● Source document:
______________________________
That’s why we propose two interventions: A loan scheme to meet the upfront cost problem head on. By providing a long-term interest free loan, we enable people to better afford the upfront cost and then as they recoup the savings from the lower running costs of the electric vehicles, pay it back. They win by being able to go electric, we all win by cutting air pollution and accelerating the green transition and stimulating the market. We propose these loans are available for second hand electric cars too. And also, we propose a scrappage scheme for one year initially to make it possible for people who want to trade in their old cars.
Thirdly, we need to tackle the problem of charging points. The current approach is not doing enough to put them in the right places. So we should invest in accelerating the roll-out of charging points, tackling the regional disparity the government is baking in. To make it easy – wherever you live – to drive an electric vehicle. We propose to give a mandate to the national infrastructure bank to do this. So this is our initial plan, a down payment on further action: three new, additional gigafactories funded this parliament; help for consumers so the transition is fair; action on charging points to tackle the regional divide; altogether more than doubling the investment in the automotive sector, competing with Germany and others; allowing British manufacturers to lead in electric vehicles and sell them to the world; a green transition which secures the industry’s future, creates jobs across the country, cuts air pollution and is fair for all; and of course, we need action also to sort out our privatised rail system, the scandal of the deregulated bus network and improve walking and cycling.
______________________________
● Collected data:
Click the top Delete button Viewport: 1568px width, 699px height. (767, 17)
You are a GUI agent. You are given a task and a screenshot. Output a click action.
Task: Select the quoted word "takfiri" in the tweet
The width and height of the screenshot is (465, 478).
______________________________
● What you will do:
• A. Reproduce the stretch of the passage on electric vehicle policy from "That’s why we" through "their old cars.".
• B. Pick up the passage on electric vehicle policy after its last sentence and keep writing it.

● Task responses:
• A.
That’s why we propose two interventions: A loan scheme to meet the upfront cost problem head on. By providing a long-term interest free loan, we enable people to better afford the upfront cost and then as they recoup the savings from the lower running costs of the electric vehicles, pay it back. They win by being able to go electric, we all win by cutting air pollution and accelerating the green transition and stimulating the market. We propose these loans are available for second hand electric cars too. And also, we propose a scrappage scheme for one year initially to make it possible for people who want to trade in their old cars.

• B.
This example of what we can do in automotive is just the start. The same is true of so many of our manufacturing industries, including our steel and aerospace industries. There is a positive future to be written for our communities up and down the country. But it won’t happen by accident. It won’t happen if we leave it to the market. It won’t happen if we don’t think big and boldly. It won’t happen under the Conservatives.
Let me say this finally. The climate threat is huge and it is daunting. We are already feeling its encroachment upon us. But it is solvable. The limits we face are not mainly technical but of imagination and political will. This must be the battleground of politics in the years ahead. The next election must be a climate election because the stakes are so high. And if the Conservatives too want the next election to be a climate election, I say bring it on. We look forward to fighting it out as to who can serve our country best on these issues. Who can really tackle our injustices and inequalities as we make the green transition? We owe it to our children and grandchildren to do so. And we also owe it to ourselves for the better, fairer, more just, greener world we can create today.